Jednocześnie jako minister starałem się budować relacje z NATO. Byłem pierwszym polskim ministrem, który przemawiał w Brukseli na posiedzeniu ministrów obrony NATO. Tam o tym zbliżeniu Polski z Paktem Północnoatlantyckim mówiłem. Był wtedy w Polsce pewien dysonans, podział w obozie Solidarności. Lech Wałęsa na przykład uważał, że zbliżenie z NATO jest dla nas niedobre, że trzeba zbudować jakąś strukturę z Rosją, która by zastąpiła dawny Układ Warszawski. To była ta głośnia koncepcja NATO-bis. Trzeba było długo tłumaczyć, że polityka obronna należy do rządu, a prezydent jest tylko tytularnym zwierzchnikiem i nie ma tutaj głosu decydującego.

W pierwszych latach po 1989 roku klasa polityczna w sprawie wejścia do NATO była podzielona. Część obozu Solidarności bała się, że póki są na naszym terenie sowieckie wojska mówienie o NATO jest zbyt ryzykowne. Sceptycznie o NATO wypowiadali się postkomuniści. Ale gdy w 1993 roku przejęli władzę, nie blokowali wejścia do Paktu, przeciwnie,  gdy w1993 roku przejęli władzę, kontynuowali starania o członkostwo. To Aleksander Kwaśniewski był tym prezydentem, podczas którego kadencji Polska weszła do Sojuszu. Skąd wynikała ta zmiana w podejściu środowisk postkomunistycznej lewicy?

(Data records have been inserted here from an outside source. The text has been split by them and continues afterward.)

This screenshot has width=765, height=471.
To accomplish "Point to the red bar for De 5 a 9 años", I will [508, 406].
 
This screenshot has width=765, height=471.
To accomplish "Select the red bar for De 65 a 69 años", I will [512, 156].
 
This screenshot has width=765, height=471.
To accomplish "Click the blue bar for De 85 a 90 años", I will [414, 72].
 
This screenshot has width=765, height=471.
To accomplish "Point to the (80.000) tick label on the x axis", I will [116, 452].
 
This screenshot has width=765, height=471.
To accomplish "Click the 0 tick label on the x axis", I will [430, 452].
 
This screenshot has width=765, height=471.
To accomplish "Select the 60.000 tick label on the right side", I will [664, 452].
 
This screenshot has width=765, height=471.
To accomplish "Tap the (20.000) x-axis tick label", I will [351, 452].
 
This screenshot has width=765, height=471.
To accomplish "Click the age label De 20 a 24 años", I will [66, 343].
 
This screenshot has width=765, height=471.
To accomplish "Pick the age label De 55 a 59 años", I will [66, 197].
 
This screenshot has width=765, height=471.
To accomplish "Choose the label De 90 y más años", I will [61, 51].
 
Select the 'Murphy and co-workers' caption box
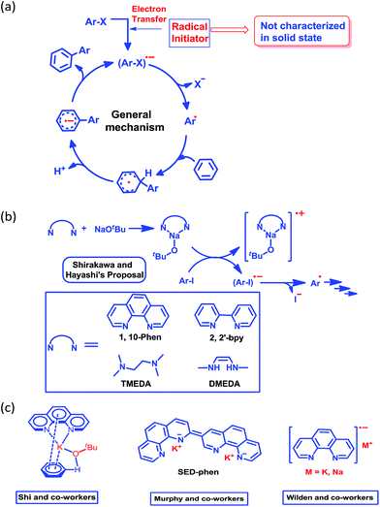pyautogui.click(x=195, y=497)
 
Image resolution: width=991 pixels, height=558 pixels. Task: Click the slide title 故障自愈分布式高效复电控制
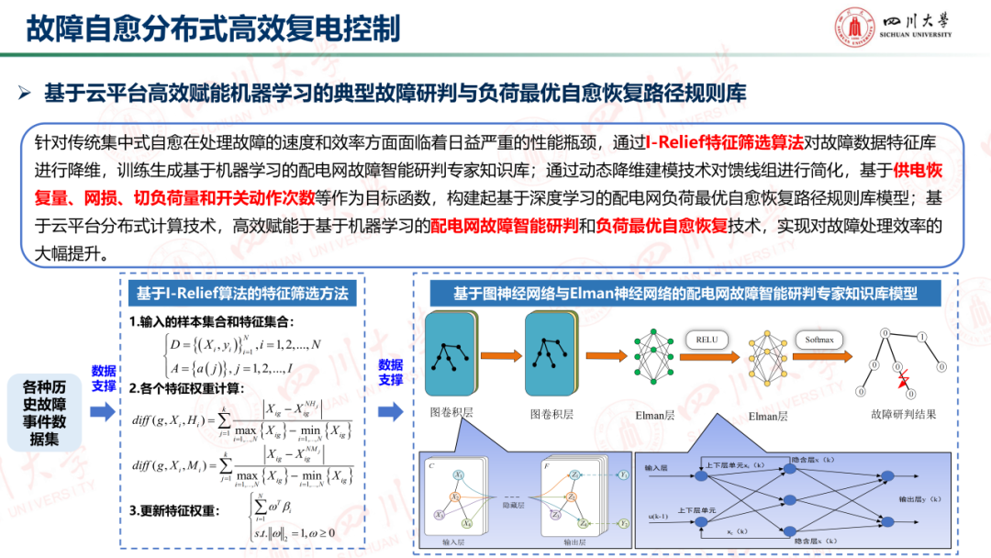213,28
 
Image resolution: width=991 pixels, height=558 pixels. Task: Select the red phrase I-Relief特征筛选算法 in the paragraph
724,143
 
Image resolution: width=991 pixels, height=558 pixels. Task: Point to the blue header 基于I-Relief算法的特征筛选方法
242,294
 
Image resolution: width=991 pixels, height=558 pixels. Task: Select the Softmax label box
819,340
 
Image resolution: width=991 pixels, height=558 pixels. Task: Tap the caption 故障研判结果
904,415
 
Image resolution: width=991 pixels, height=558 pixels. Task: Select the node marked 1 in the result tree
922,335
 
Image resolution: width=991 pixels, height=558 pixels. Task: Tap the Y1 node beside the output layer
623,475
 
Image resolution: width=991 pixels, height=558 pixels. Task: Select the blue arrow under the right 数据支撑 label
391,412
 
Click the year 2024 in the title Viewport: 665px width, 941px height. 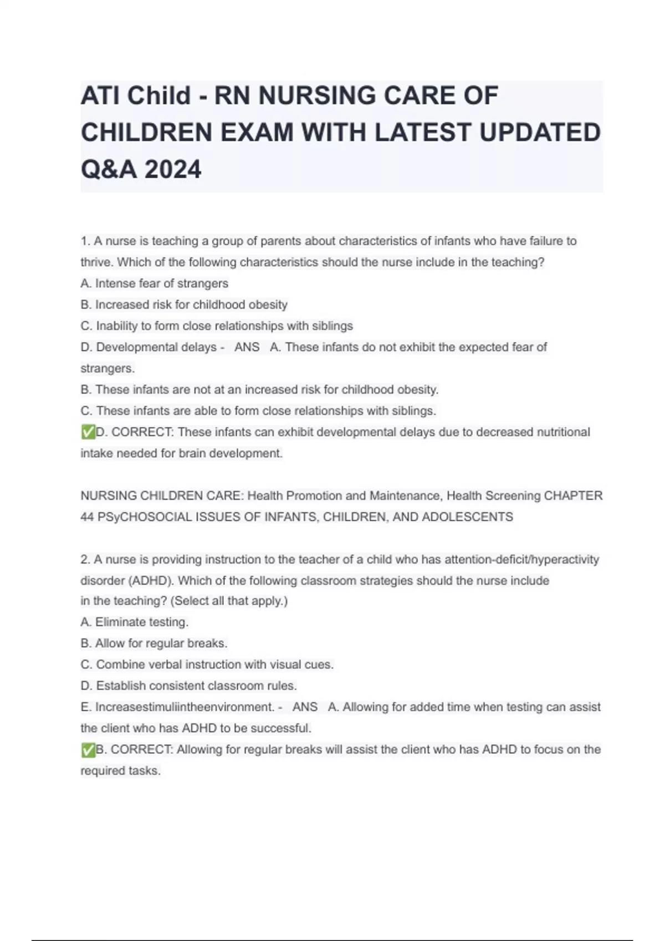[173, 169]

Sądzę, że przedstawiciele tych ugrupowań postkomunistycznych musieli dojrzeć i zrozumieć nową sytuację. Początkowo mogli sądzić, że wpływy komunistyczne w wojsku i wpływy Rosji w sektorze obrony w Polsce wymuszają mocne związki z Federacją Rosyjską. Stąd ich opór przeciwko temu, by wiązać się z NATO, bo było rzeczą oczywistą, że współpraca z NATO oznacza, że te więzi z Rosją są przecinane. Oderwanie Polski od Rosji powodowało, że postkomuniści musieli zacząć liczyć wyłącznie na poparcie wewnętrzne, krajowe. Musieli zacząć walczyć o elektorat, do czego wcześniej nie byli przyzwyczajeni, bo nigdy nie startowali w demokratycznych wyborach. <<<Ciąg dalszy na następnej stronie>>>

Na zmianę podejścia ludzi lewicy wpłynęła też ewolucja sytuacji w Europie. Rosja była bardzo słaba, jej wpływy malały, pojawiła się możliwość przyłączenia się do tego lepszego, bogatszego świata. Postkomuniści uznali, że nie ma wyjścia. Zwłaszcza, że takie były nastroje polskiego społeczeństwa. Badania CBOS z 1992 roku pokazywały, że 77 proc. Polaków popiera związek Polski z Zachodem w dziedzinie obronności. Postkomuniści zdawali sobie sprawę, że jeżeli chcą w ogóle walczyć w demokratycznych wyborach o jakąś pozycję w Sejmie, to muszą iść za społeczeństwem, a nie przeciwko społeczeństwu. Stąd myślę, że zdecydowali się na to, żeby tę współpracę z NATO, a później członkostwo wspierać. Mieli nadzieję, że będą kontrolować ten proces przy pomocy dawnej komunistycznej agentury. To przez pewien czas im się udawało.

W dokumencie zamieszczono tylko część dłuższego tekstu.